* INSTRUCCIONES
(a) Copia de nuevo el documento desde "Los terrestres portan" hasta "frustración.", ambos incluidos, sustituyendo "diadema" por "corona".
(b) Responde según el documento:
(i) ¿Qué llevan los terrestres en la frente?
(ii) ¿Qué actor hace de Don Rumata?
(iii) ¿Cómo tratan a Don Rumata los habitantes de Arkanar?

Los terrestres portan en la frente una diadema que transmite todo lo que oyen y
ven y tienen instrucciones de no intervenir en la vida del planeta. Uno de
ellos, sin embargo, Don Rumata (Leonid Yarmolnik), tiene otras ideas: merced a
su habilidad, se convierte en un señor de la guerra y los habitantes de Arkanar
le veneran como a un dios. El propósito inicial de Don Rumata es acabar con la
terrible sociedad medieval del planeta; pronto se dará cuenta de que sólo
mediante una violencia extrema será posible, experimentando —como vemos en la bellísima escena final, que
nos traslada a unos años posteriores a la narración— el fracaso y la
frustración.

* Registros sin procesar
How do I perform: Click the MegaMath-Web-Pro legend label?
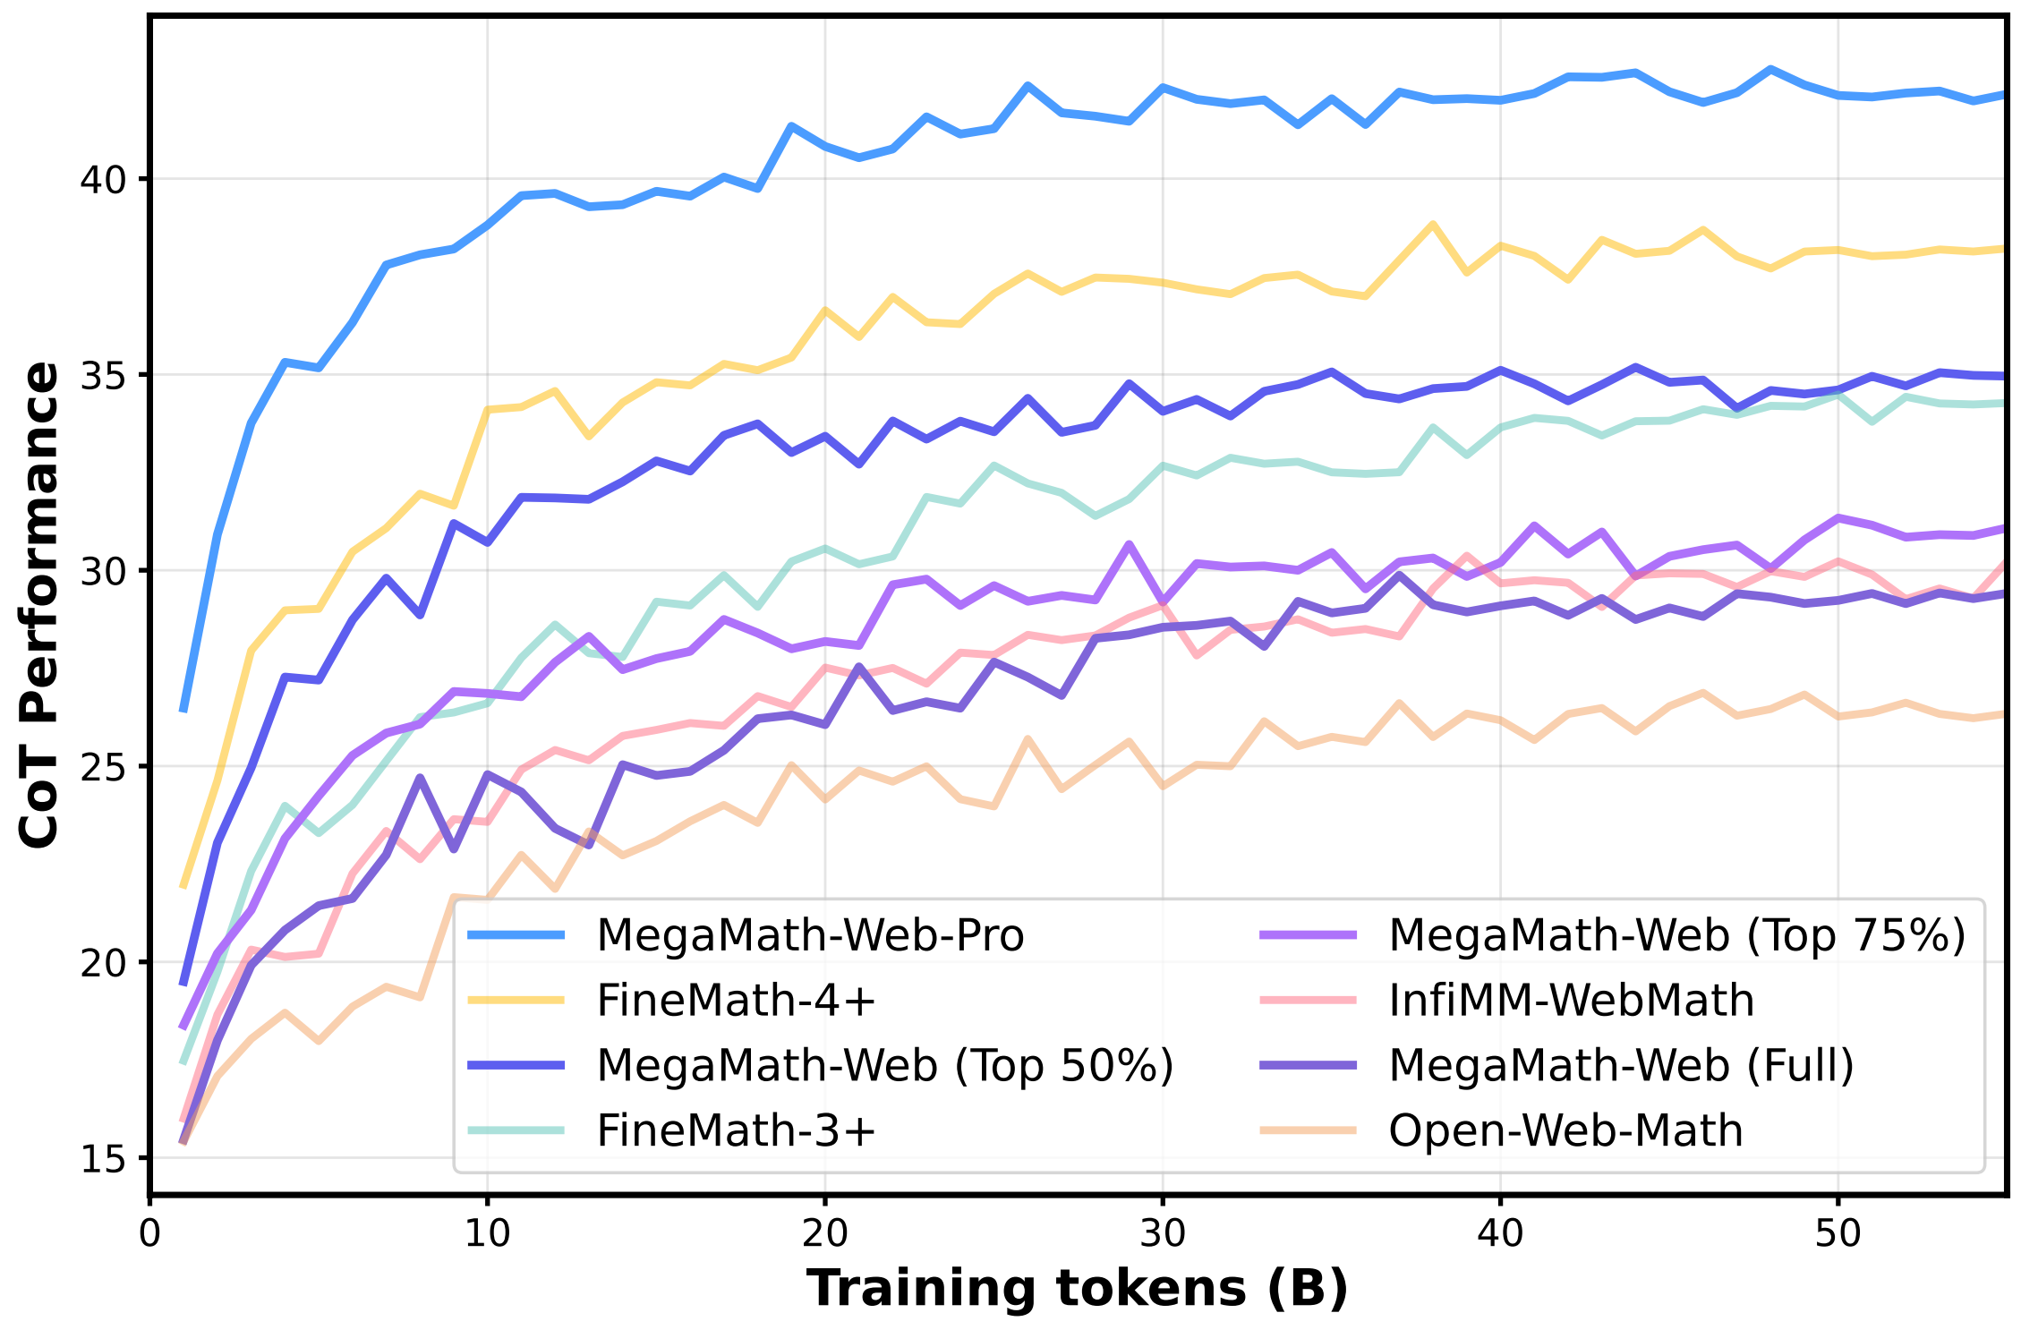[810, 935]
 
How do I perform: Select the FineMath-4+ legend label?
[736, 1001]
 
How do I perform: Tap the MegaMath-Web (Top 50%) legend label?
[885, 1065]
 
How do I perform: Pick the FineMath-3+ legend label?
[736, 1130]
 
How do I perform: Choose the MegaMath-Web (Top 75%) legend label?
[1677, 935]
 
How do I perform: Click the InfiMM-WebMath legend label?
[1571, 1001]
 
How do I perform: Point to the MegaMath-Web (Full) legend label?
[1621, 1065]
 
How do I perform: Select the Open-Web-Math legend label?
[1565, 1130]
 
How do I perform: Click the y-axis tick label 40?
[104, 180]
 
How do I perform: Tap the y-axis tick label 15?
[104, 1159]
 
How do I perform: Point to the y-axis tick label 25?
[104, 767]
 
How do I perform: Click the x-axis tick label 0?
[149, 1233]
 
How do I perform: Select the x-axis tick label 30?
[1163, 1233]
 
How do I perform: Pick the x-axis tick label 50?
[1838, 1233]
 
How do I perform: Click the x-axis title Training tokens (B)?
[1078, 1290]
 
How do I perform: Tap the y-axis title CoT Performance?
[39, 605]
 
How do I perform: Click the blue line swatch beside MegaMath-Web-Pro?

* RESULTADOS
(a)
Los terrestres portan en la frente una corona que transmite todo lo que oyen y
ven y tienen instrucciones de no intervenir en la vida del planeta. Uno de
ellos, sin embargo, Don Rumata (Leonid Yarmolnik), tiene otras ideas: merced a
su habilidad, se convierte en un señor de la guerra y los habitantes de Arkanar
le veneran como a un dios. El propósito inicial de Don Rumata es acabar con la
terrible sociedad medieval del planeta; pronto se dará cuenta de que sólo
mediante una violencia extrema será posible, experimentando —como vemos en la bellísima escena final, que
nos traslada a unos años posteriores a la narración— el fracaso y la
frustración.

(b)
(i) Una diadema que transmite todo lo que oyen y ven.
(ii) Leonid Yarmolnik.
(iii) Le veneran como a un dios.